Starting with the understanding of how measurements are collected and processed, astrodynamics specific to the space around the earth inhabited by the vast majority of all operational satellites. The class introduces the challenges of sparse data per object, initializing orbits without a priori information and how to maintain custody of objects in the highly non-linear fastly changing orbital regime.

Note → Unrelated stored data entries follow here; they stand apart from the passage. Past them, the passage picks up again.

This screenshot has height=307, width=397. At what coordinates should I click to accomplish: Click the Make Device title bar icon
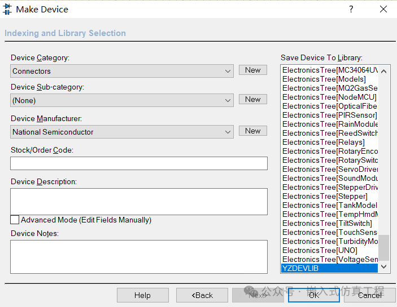[7, 9]
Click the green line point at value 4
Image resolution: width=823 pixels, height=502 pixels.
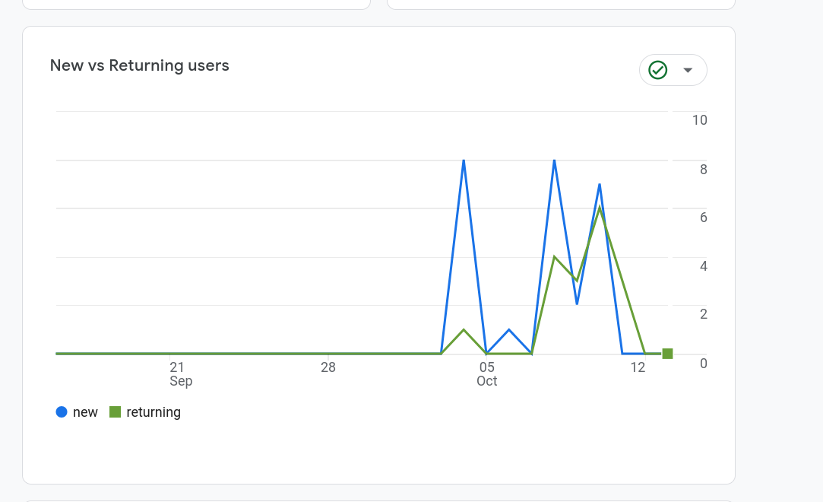point(555,256)
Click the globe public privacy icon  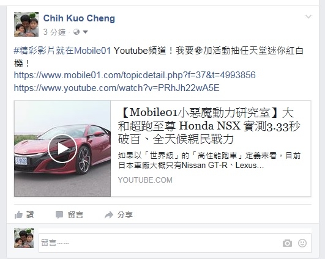[x=77, y=32]
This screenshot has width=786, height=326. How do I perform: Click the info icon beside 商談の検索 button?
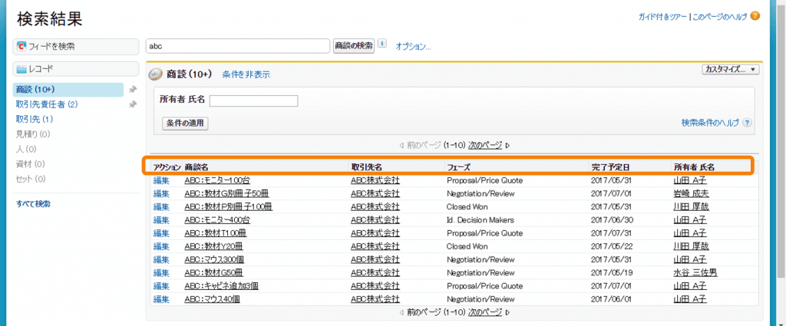(x=382, y=44)
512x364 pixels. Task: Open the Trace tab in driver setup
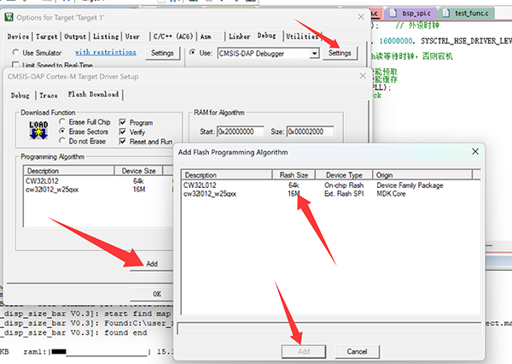pos(49,94)

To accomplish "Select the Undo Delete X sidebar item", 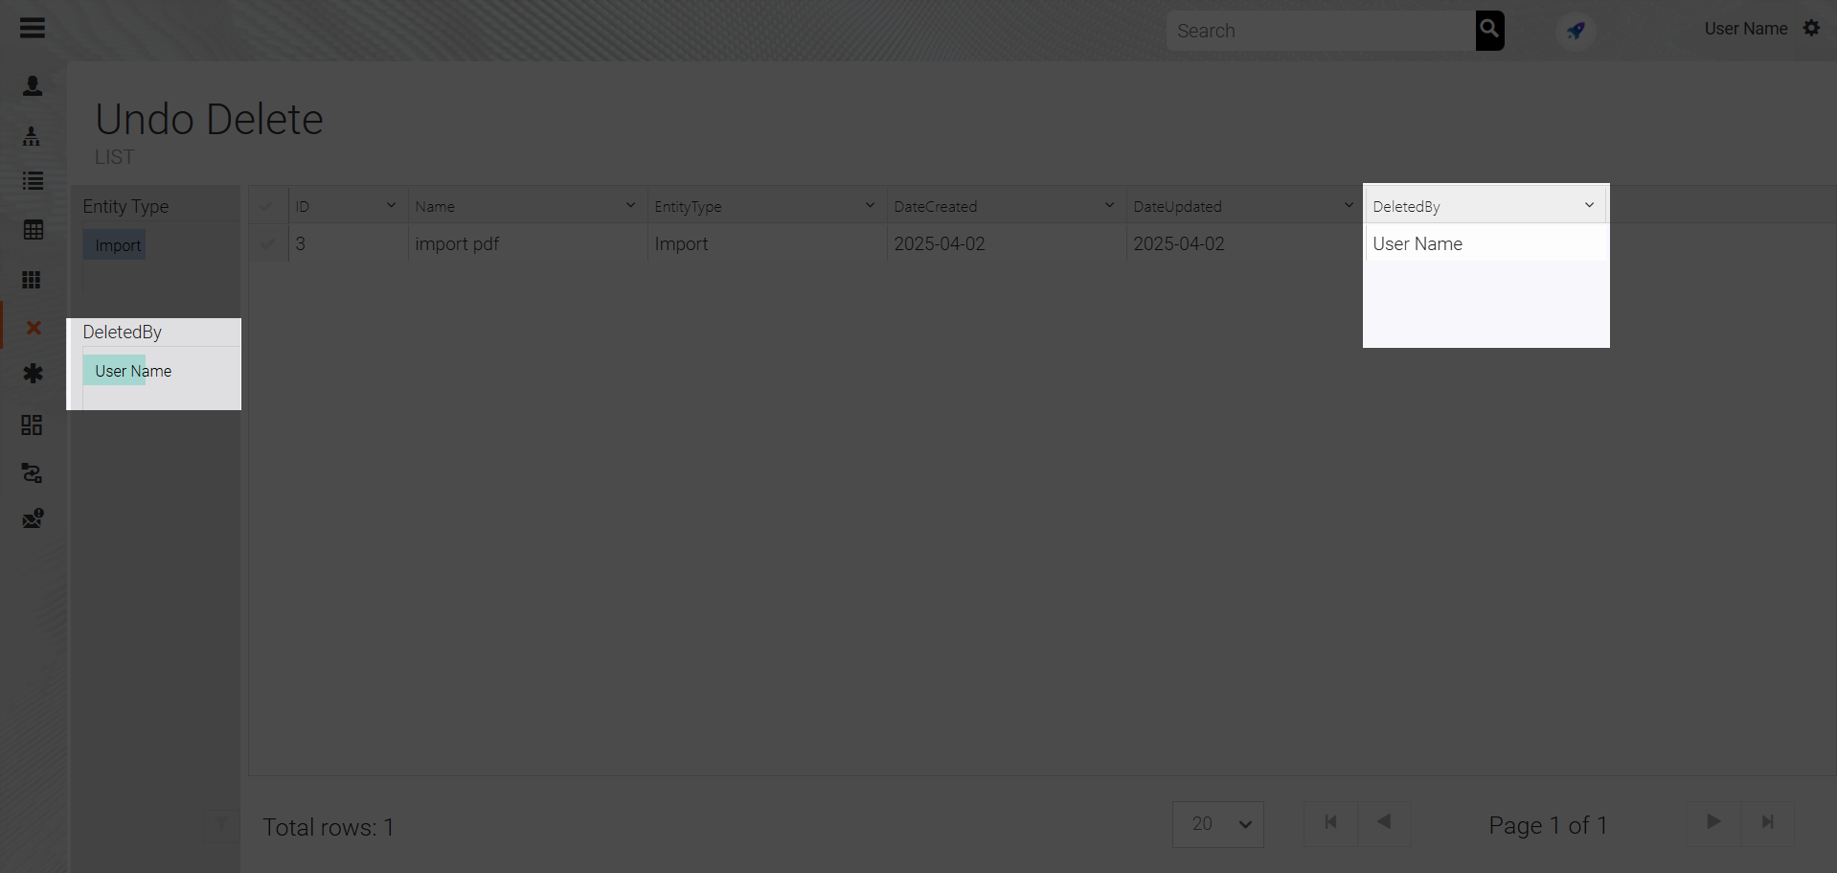I will [x=33, y=328].
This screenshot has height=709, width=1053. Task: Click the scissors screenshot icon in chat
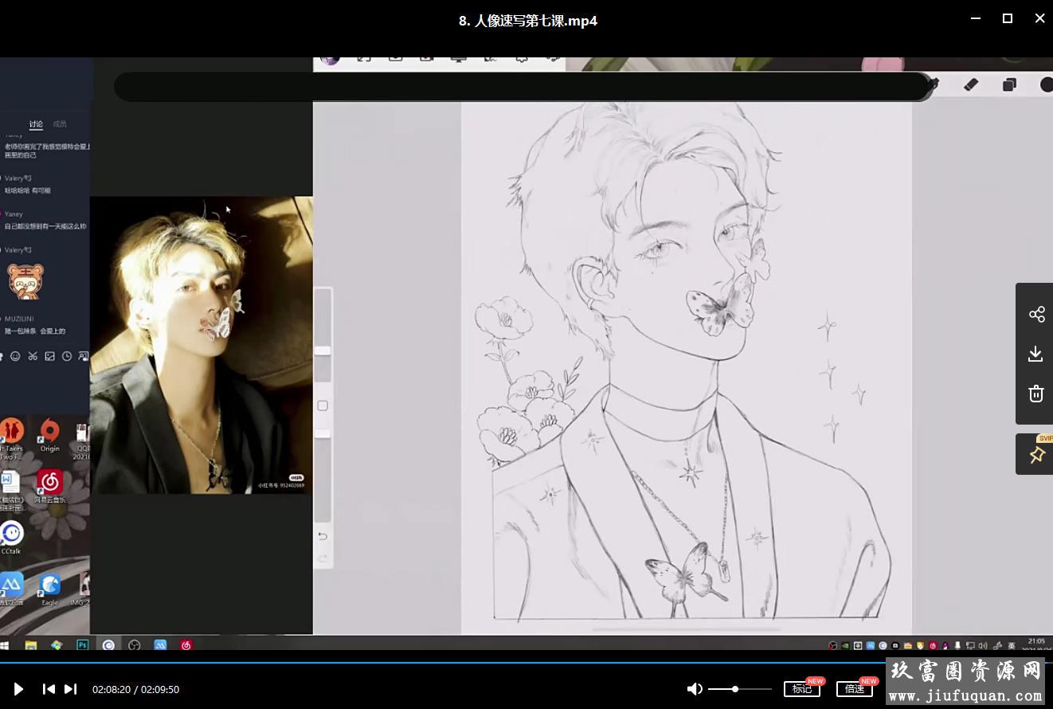(33, 356)
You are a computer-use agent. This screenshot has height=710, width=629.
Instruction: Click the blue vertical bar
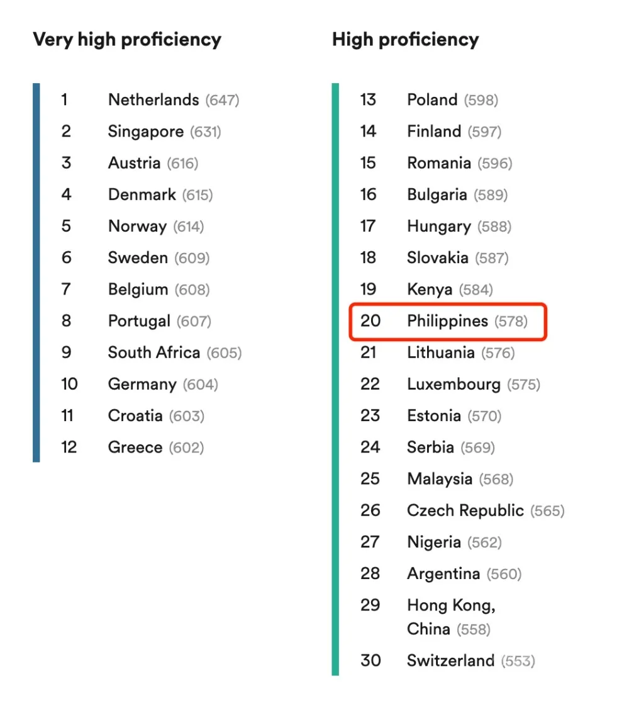(36, 273)
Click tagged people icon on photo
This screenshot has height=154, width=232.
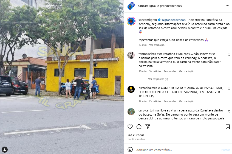[x=5, y=149]
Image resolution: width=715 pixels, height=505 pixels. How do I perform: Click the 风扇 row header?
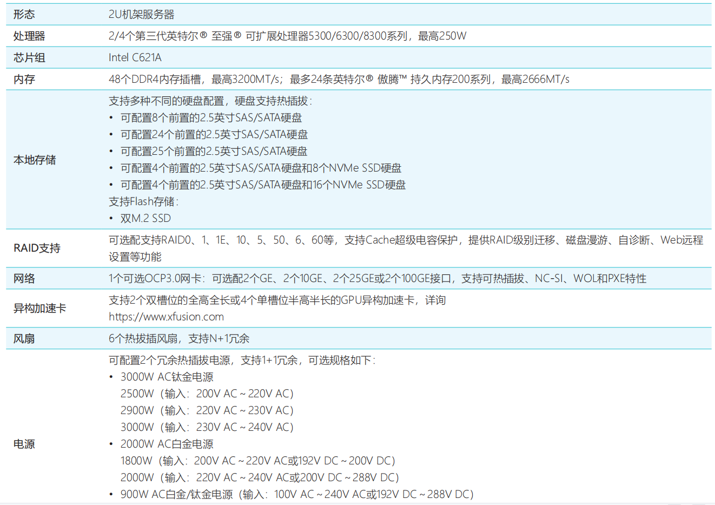pyautogui.click(x=24, y=339)
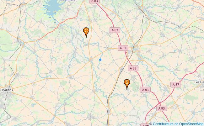Click the large blue lake at the top
The height and width of the screenshot is (126, 204).
[53, 6]
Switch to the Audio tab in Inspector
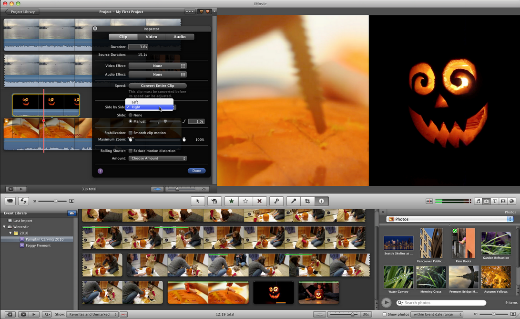 click(x=180, y=36)
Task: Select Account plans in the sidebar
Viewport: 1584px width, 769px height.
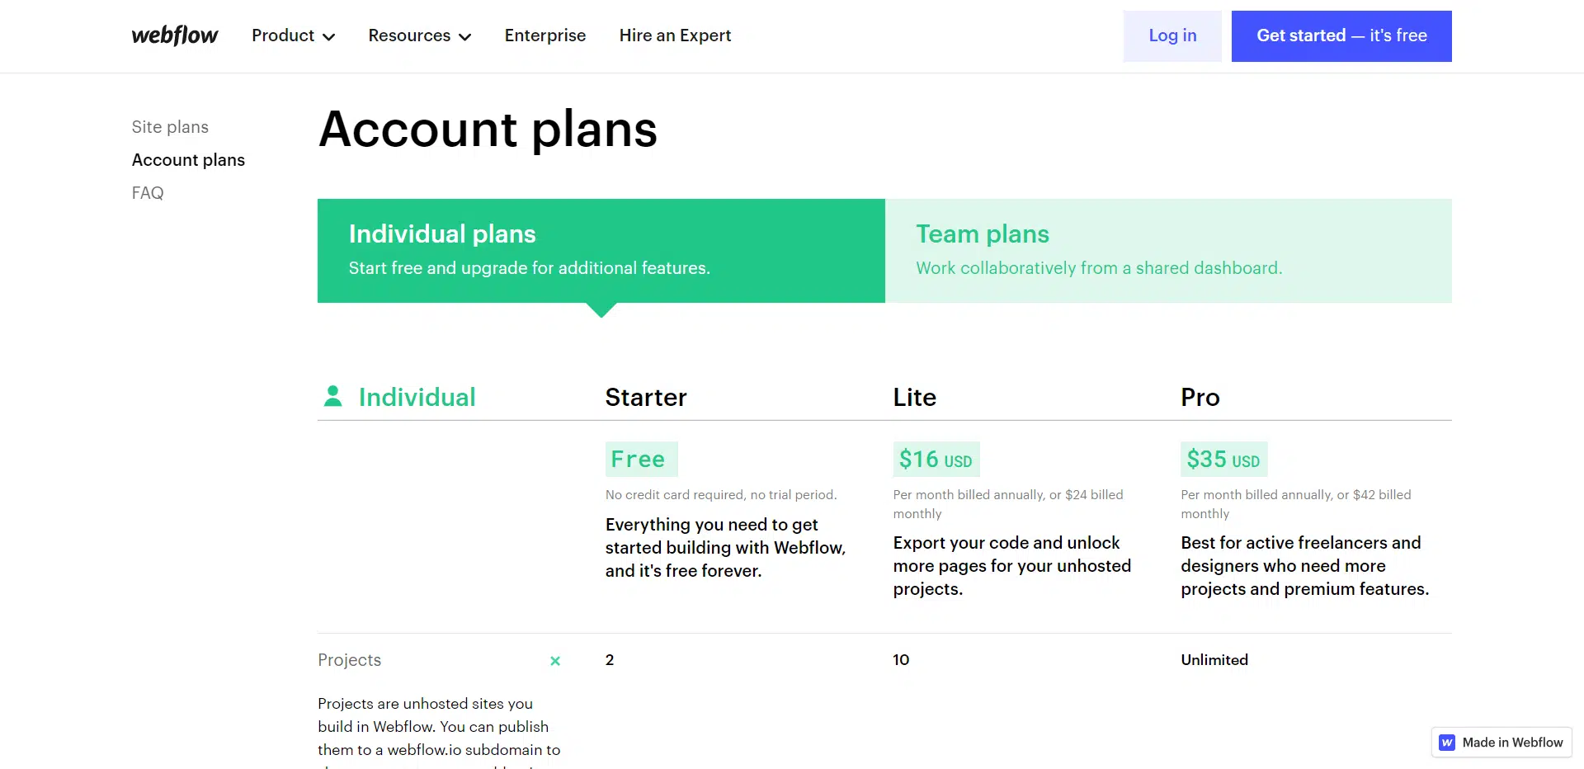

Spacecraft Attitude Dynamics

This senior level course in vehicle dynamics is based on the fundamentals from previous courses in particle and rigid body dynamics. Here, the focus is the vehicle orientation,specifically spacecraft. The students acquire the necessary and most fundamental technical competence in natural spacecraft attitude motion and the introduction to attitude control. An ability to formulate these engineering problems and the skills to analyze (as well as solve) them is addressed through homework exercises; this includes extensive computational work and the interpretation of results. The ability to communicate their analysis techniques and orally interpret their results is practiced in the homework as well as structured class discussions. The methodology is emphasized as an engineering skill with applications to other vehicle issues. Depending on the NASA launch schedules during the current semester, the projects/homework are correlated to actual spacecraft/missions. Previous missions are used as examples as well. Spring 2019 Syllabus

Complex System Safety

You will work in teams to investigate a particular high-profile accident in detail. And we will learn about the latest theories in accident progression, and how we can use these theories to design and operate safer systems. F2018 Syllabus

Laminar-Turbulent Transition

Instability mechanisms, such as: Kelvin-Helmholtz, Tollmien-Schlichting, Gortler, and crossflow. Secondary instabilities. Nonlinear and nonparallel effects. The Parabolized Stability Equations. Receptivity. Transition prediction. Effects of compressibility, heating, roughness, turbulence, noise, curvature, etc. Turbulent spots and the extent of transitional flow. SP2018 Syllabus

Turbulence and Turbulence Modeling

The course is broken into two parts. The first half covers basic theoretical and physical descriptions of turbulence. In the second half a wide range of turbulence models and simulation methods are presented and discussed. Topics include turbulence models typically used in commercial CFD codes as well as current research approaches. Spring 2019 Syllabus

Advanced Orbital Dynamics

Discussion of more advanced concepts in astrodynamics. Includes fundamental theories from celestial mechanics, resonance, dynamical systems theory and numerical methods with application to the motion in multi-body regimes and interplanetary spacecraft under the simultaneous influence of multiple gravitational bodies. Assumes experience with the two-body problem.

Fracture Mechanics

The objective of this course is to provide students with an introduction to the mechanics of fracture of brittle and ductile materials. Lectures will focus on the basics of linear-elastic fracture mechanics (LEFM) and elastic-plastic fracture mechanics (EPFM) including the J-Integral. Time dependent fracture including creep and fatigue crack growth will be covered. Methods to experimental determine fracture properties (ASTM standards) will be introduced.

Nonlinear Dynamics, Systems and Control

Advanced Signals and Systems for Satellite Navigation

Ranging signal design considerations will be derived from basic principles and then demonstrated using the specifications of current and modernized GPS and Galileo constellations. Methods for processing these signals will be derived from fundamental theory, and then applied to problems in receiver design, illustrating practical considerations such as finite bandwidth, quantization, clock stability, tracking threshold, and multipath effects. Students will select a relevant topic in recent research and thoroughly investigate it through a literature review and application of the course material.